DATA ENTRIES
_ _ _

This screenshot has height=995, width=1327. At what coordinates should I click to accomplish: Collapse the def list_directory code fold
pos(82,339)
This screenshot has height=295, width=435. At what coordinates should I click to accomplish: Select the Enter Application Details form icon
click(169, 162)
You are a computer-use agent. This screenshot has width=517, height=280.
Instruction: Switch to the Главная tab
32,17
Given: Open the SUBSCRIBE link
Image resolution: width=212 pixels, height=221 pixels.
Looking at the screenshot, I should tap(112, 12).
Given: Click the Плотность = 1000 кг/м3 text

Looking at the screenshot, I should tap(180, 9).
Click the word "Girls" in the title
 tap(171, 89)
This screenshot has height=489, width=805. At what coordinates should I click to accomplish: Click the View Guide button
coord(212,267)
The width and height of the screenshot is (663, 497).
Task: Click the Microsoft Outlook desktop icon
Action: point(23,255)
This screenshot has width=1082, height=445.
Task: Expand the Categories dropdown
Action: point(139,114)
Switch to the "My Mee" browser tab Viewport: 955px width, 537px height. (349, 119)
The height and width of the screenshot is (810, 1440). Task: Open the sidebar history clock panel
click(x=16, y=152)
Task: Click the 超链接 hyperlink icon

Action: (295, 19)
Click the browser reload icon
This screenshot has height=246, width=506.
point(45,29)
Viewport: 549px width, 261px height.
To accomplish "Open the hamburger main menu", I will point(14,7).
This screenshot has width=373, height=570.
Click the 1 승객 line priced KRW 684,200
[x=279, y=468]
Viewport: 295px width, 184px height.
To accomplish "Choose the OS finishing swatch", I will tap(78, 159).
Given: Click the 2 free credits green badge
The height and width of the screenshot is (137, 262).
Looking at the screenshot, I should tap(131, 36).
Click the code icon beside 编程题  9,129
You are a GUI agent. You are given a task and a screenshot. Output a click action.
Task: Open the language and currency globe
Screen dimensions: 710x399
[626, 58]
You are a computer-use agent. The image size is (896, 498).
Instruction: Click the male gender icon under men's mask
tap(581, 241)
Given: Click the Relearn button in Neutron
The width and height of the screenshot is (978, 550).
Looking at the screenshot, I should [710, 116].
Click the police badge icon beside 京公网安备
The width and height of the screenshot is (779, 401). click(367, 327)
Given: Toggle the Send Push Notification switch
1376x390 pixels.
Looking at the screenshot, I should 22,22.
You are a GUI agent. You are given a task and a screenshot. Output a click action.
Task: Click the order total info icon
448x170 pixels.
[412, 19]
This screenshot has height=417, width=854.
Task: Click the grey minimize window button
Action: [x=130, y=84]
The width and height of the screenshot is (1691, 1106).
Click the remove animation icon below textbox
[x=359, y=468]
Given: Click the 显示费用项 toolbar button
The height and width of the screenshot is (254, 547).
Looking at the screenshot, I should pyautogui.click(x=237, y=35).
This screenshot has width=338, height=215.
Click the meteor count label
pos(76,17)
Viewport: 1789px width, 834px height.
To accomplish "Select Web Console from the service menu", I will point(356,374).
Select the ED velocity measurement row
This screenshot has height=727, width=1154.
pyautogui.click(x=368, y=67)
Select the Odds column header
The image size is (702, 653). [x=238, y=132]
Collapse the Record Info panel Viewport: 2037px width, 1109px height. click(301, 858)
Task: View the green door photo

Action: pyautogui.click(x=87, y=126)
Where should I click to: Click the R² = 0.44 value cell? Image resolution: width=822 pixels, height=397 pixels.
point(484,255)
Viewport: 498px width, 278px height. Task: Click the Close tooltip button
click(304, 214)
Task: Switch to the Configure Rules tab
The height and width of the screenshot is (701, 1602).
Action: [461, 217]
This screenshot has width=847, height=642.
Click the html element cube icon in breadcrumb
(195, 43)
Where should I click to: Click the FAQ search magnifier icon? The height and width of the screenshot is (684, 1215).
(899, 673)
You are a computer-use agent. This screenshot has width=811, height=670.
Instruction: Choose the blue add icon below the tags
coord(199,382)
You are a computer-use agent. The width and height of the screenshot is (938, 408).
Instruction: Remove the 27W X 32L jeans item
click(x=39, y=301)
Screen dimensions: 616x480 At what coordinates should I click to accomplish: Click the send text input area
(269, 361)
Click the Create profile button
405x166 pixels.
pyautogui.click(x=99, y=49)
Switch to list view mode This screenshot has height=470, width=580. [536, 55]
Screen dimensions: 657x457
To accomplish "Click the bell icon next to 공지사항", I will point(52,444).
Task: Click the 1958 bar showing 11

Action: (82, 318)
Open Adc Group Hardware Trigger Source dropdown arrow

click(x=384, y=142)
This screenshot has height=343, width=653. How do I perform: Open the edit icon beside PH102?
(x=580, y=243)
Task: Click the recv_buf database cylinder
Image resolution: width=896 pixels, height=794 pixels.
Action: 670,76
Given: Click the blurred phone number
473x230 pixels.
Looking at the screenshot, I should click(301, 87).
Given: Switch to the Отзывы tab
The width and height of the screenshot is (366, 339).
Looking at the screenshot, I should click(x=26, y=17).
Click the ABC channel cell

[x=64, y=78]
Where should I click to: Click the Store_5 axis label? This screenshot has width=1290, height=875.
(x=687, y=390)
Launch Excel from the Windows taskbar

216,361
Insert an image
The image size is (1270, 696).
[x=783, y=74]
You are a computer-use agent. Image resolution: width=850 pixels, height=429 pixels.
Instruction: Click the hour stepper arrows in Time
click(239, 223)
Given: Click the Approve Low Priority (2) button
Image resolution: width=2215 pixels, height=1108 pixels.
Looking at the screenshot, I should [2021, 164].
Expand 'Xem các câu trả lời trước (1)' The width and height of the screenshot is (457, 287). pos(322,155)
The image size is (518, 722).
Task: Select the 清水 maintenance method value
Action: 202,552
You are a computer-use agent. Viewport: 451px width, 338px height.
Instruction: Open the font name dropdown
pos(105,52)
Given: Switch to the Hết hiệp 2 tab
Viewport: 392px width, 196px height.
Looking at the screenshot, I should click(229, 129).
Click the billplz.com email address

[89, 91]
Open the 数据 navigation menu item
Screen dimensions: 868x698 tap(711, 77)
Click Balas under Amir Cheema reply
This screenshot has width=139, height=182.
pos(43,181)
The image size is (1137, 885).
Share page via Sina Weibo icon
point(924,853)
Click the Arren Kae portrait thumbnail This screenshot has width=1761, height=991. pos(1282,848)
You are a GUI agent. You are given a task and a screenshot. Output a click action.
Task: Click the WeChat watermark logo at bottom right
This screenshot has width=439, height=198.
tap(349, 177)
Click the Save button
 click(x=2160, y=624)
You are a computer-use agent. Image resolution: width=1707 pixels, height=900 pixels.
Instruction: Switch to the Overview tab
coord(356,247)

_ _ _

WORK INSTRUCTIONS
Transcribe the lines above verbatim, from the start of the records up to and including the line containing "tap(171, 89)".

TASK SOLUTION
This screenshot has height=995, width=1327. At what coordinates should I click to accomplish: Collapse the def list_directory code fold
pos(82,339)
This screenshot has height=295, width=435. At what coordinates should I click to accomplish: Select the Enter Application Details form icon
click(169, 162)
You are a computer-use agent. This screenshot has width=517, height=280.
Instruction: Switch to the Главная tab
32,17
Given: Open the SUBSCRIBE link
Image resolution: width=212 pixels, height=221 pixels.
Looking at the screenshot, I should tap(112, 12).
Given: Click the Плотность = 1000 кг/м3 text

Looking at the screenshot, I should tap(180, 9).
Click the word "Girls" in the title
 tap(171, 89)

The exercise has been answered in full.